Large-eddy simulation study of rotating detonation supersonic turbine nozzle generated by the method of characteristics under oscillating incoming flow

Rotating detonation turbine engine is receiving considerable attention due to its' high cycle efficiency, outstanding thrust characteristics, self-pressurization, and energy-saving attributes. Conventional turbines are inefficient (30%) under rotating detonation inflow conditions. In order to obtain the turbine operating efficiently under the condition of rotating detonation inflow, this paper uses the method of characteristics and Bessel parameterization to design the blade profile of the rotating detonation supersonic turbine. The Large Eddy Simulation is used to numerically study the flow field characteristics of the supersonic turbine blade designed by the method of characteristics. The study found that the rotating detonation supersonic turbine guide vane can effectively reduce the pressure oscillation amplitude of the incoming flow to 25% of the original amplitude, and the main frequency (10 kHz) of the incoming flow occupies the main part of the flow field frequency. Second, the morphological evolution of the shock waves attenuates the adverse pressure gradient on the suction surface.
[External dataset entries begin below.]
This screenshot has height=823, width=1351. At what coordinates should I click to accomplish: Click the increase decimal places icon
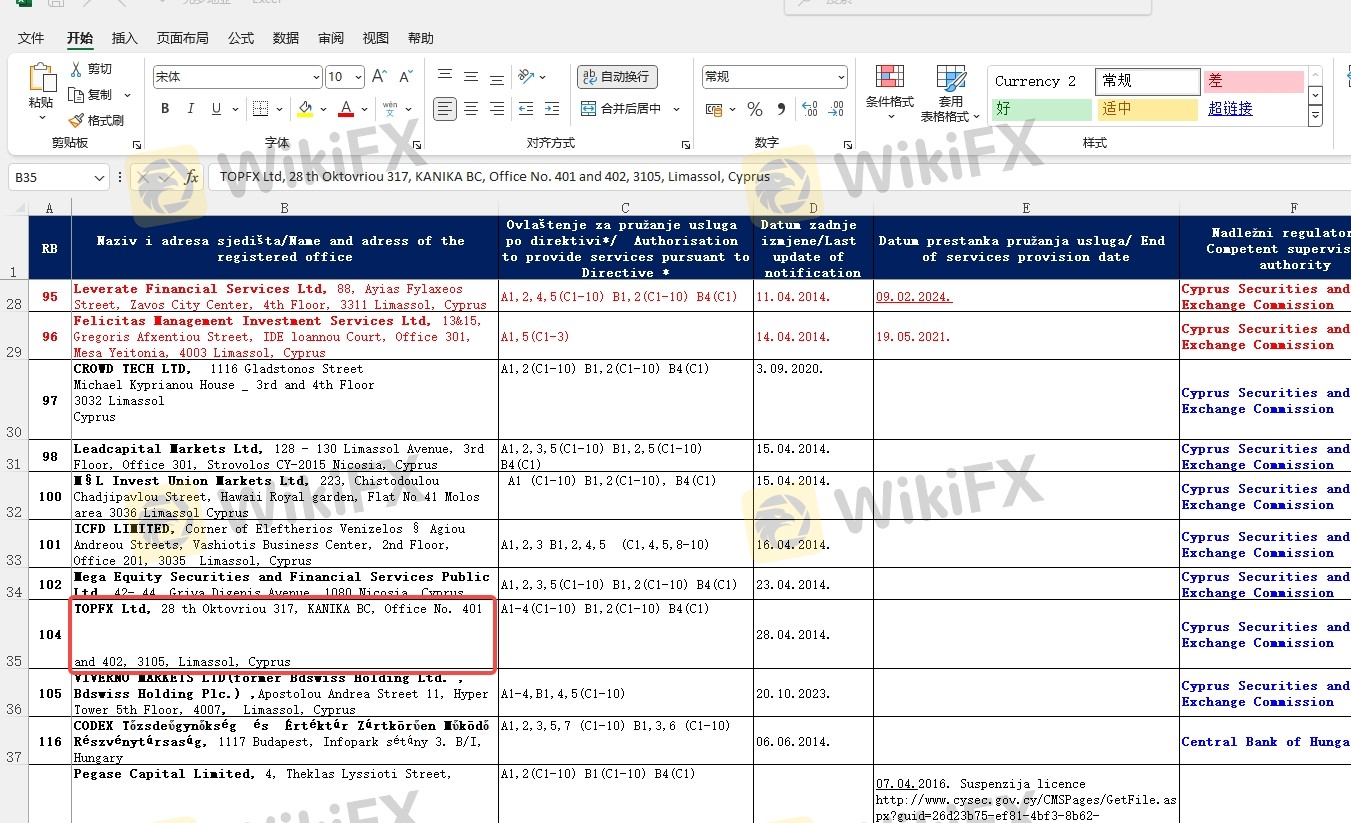click(809, 109)
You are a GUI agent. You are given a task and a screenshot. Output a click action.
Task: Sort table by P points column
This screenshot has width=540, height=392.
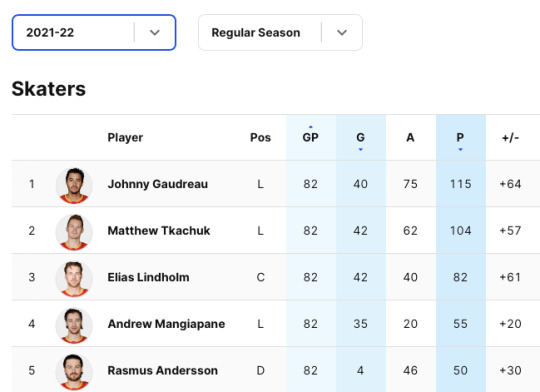coord(460,137)
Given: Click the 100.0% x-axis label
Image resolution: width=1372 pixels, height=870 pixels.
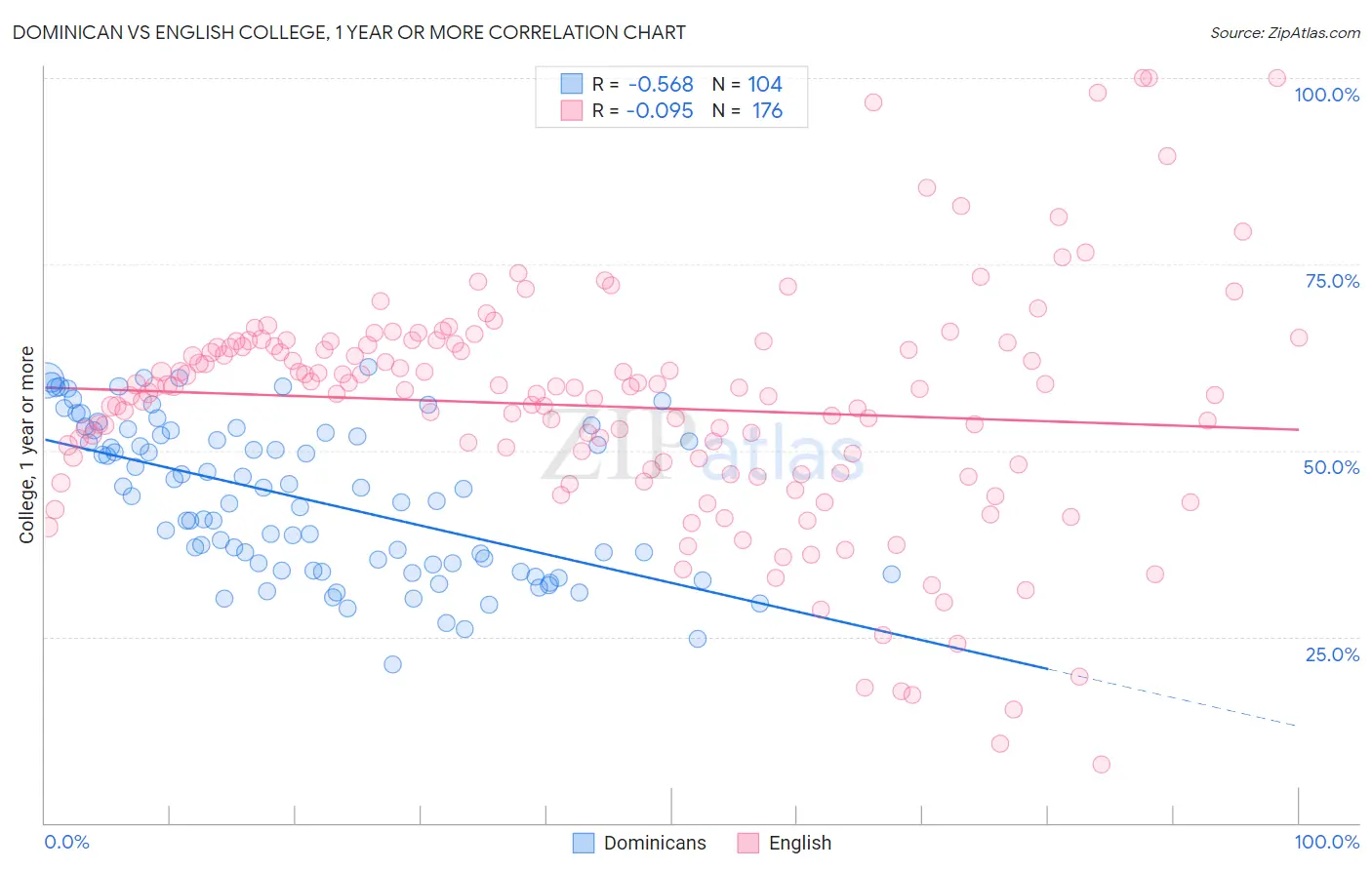Looking at the screenshot, I should point(1327,842).
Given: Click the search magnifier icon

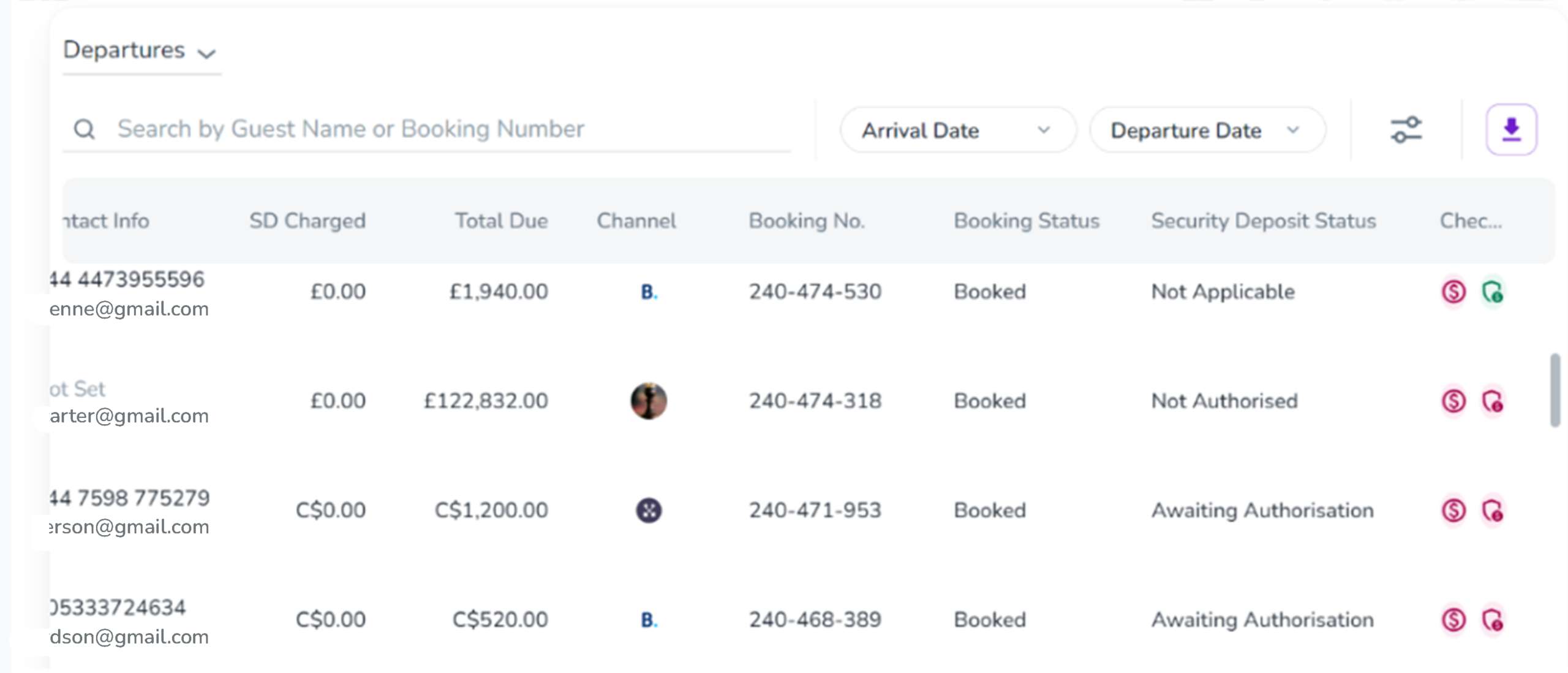Looking at the screenshot, I should (85, 129).
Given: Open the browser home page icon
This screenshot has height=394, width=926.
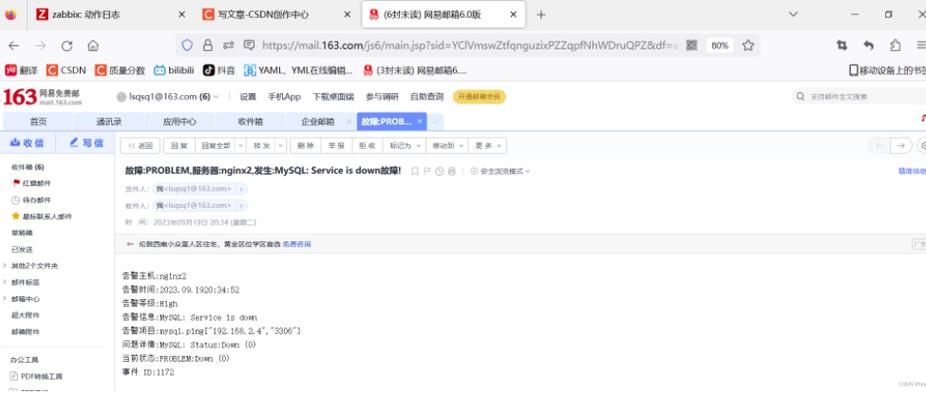Looking at the screenshot, I should (x=93, y=45).
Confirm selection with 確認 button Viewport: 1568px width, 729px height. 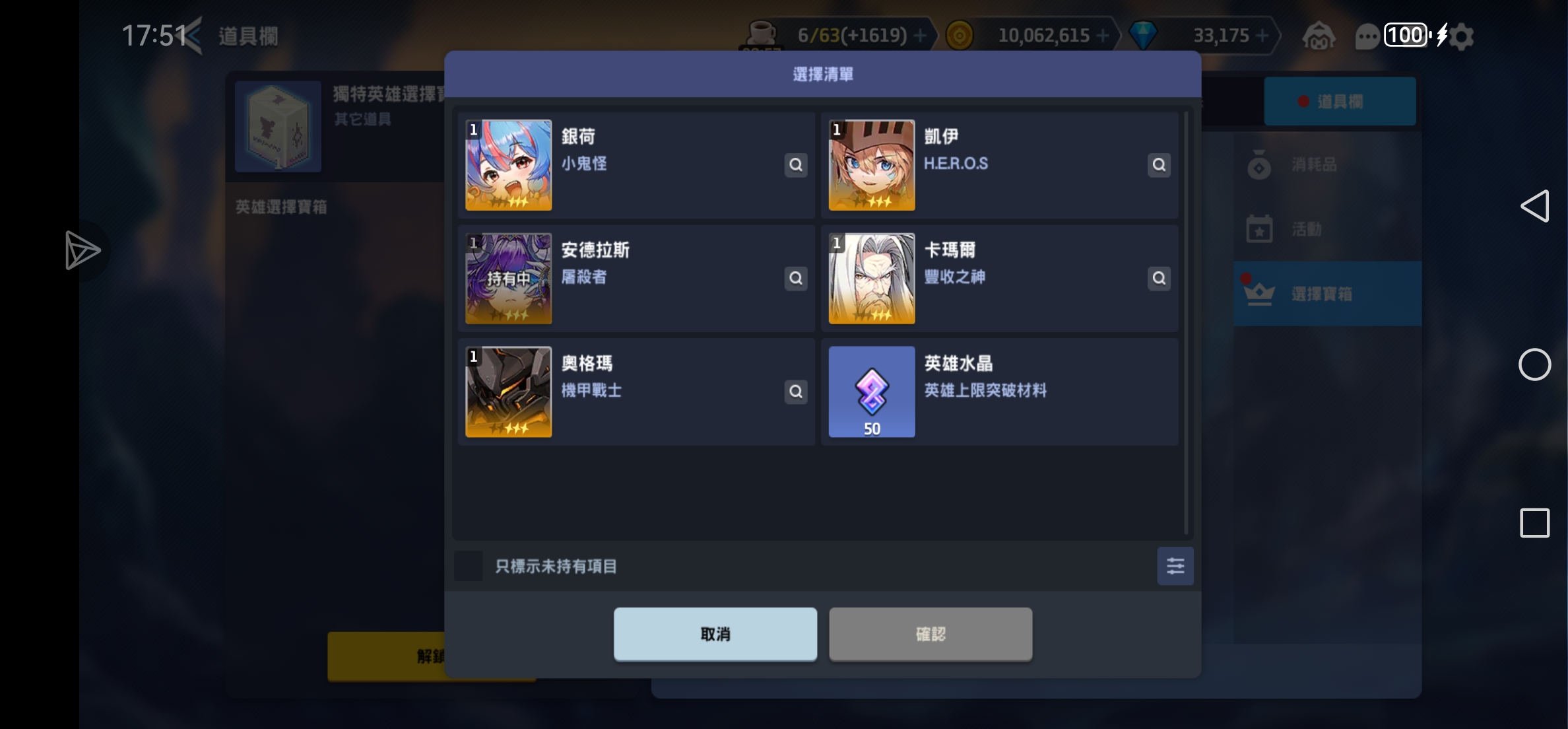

The separation area of the suction surface slowly oscillates and attenuates, and is eventually confined to a small region. The wake accelerates and dissipates under the squeezing jet of the dovetail wave and the intense shearing action, forming a small wake area. The attenuation of large-scale separation gradually reduces the separation loss and wake loss, and the convergence and interaction of shock waves and the wake vortex significantly enhance the proportion of entropy production in the shock region. From the pressure coefficient and is entropic Mach number distributions, it is found that the blade load is mainly concentrated in the tail, and is minimized when the flow field becomes stable. These features provide a reference for the design of rotating detonation supersonic turbines and a deeper understanding of the flow field characteristics of rotating detonation turbine engines.